Boebert também co-patrocinou legislação que aparentemente visava dar uma piscadela e um aceno para o tópico no início deste ano. Sua legislação foi chamada de “Lei de Interromper o Uso de Narcóticos Através da Lei de Recuperação Efetiva de 2022 ou a Lei HUNTER de 2022”.

Boebert, enquanto isso, concentrou-se principalmente no pânico conservador do aliciamento, bem como em questões relacionadas à comunidade transgênero. No mês passado, Boebert apresentou legislação que em parte tenta banir livros sobre educação sexual de certas escolas. Outro conta do ano passado também tenta impedir que as crianças acessem o que Boebert descreve como “pesquisa prejudicial”, sua terminologia para cuidados de afirmação de gênero.

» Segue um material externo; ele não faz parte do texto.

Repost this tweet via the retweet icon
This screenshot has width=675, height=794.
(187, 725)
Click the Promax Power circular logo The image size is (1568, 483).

O alvoroço, alimentado por teóricos da conspiração, levou a inúmeras ações legislativas em todo o país, incluindo a proibição de certos tratamentos de confirmação de gênero em estados como Tennessee e Arkansas .

No poder, não há dúvida de que Greene e Boebert, ao lado de qualquer outro novo fã de Q eleito para o Congresso, promoveriam uma legislação antitrans e realizariam várias audiências sobre professores “groomers”.

Além de Greene e Boebert, candidatos ligados ao QAnon em ascensão também podem alimentar o desejo insaciável de vingança do movimento. A deputada Mayra Flores (R-Texas), que venceu suas primárias em um novo distrito para as eleições gerais, afirmou repetidamente que o motim do Capitólio foi encenado por infiltrados e compartilhou hashtags QAnon nas mídias sociais.

Em resposta a perguntas sobre seu apoio à teoria da conspiração, Flores mais tarde negado aos repórteres locais que ela já havia apoiado QAnon: “Eu sempre fui contra isso. Eu nunca apoiei isso”.

Uma Câmara de maioria republicana também pode ver a investigação sobre o motim do Capitólio bombardeada com carisma conspiratório. Em vez de se concentrar no ataque, os conservadores quase certamente mudariam a atenção para os supostos maus-tratos a manifestantes detidos e transfeririam a culpa de Trump e de seus apoiadores. Indivíduos como Ray Epps , o manifestante que nunca entrou no Capitólio, mas mesmo assim foi acusado pelos conservadores de instigar todo o motim, provavelmente seria obrigado a testemunhar também. Qualquer pessoa suspeita de ser antifa, que os conservadores também acusam de fomentar o ataque, pode estar na mira do Congresso do Partido Republicano.

Como Flores, o candidato republicano ao Congresso de Ohio, J.R. Majewski, também tentou negar seu apoio anterior a QAnon. Embora Majewski tenha dito no ano passado que ele acredita “em tudo o que foi divulgado de Q”, o republicano mais tarde reivindicado que ele nunca havia consumido conteúdo QAnon.

de Majewski plataforma inclui um foco na “integridade eleitoral”, um aceno para a crença de que a última eleição presidencial foi fraudada, apesar das principais autoridades de Trump afirmando o contrário .

Mas no final do dia, o apoio de um candidato ou funcionário eleito a QAnon pelo nome importa cada vez menos. O movimento não está mais ligado no quadril ao misterioso quadro de mensagens trolling 4chan onde começou. As ideias defendidas por QAnon e seus adeptos mais fervorosos agora são predominantes entre os americanos conservadores, tanto dentro quanto fora de cargos públicos.

Embora o futuro do movimento seja desconhecido, a retórica direcionada aos vilões de QAnon logo será gritada pelo partido que lidera o Congresso.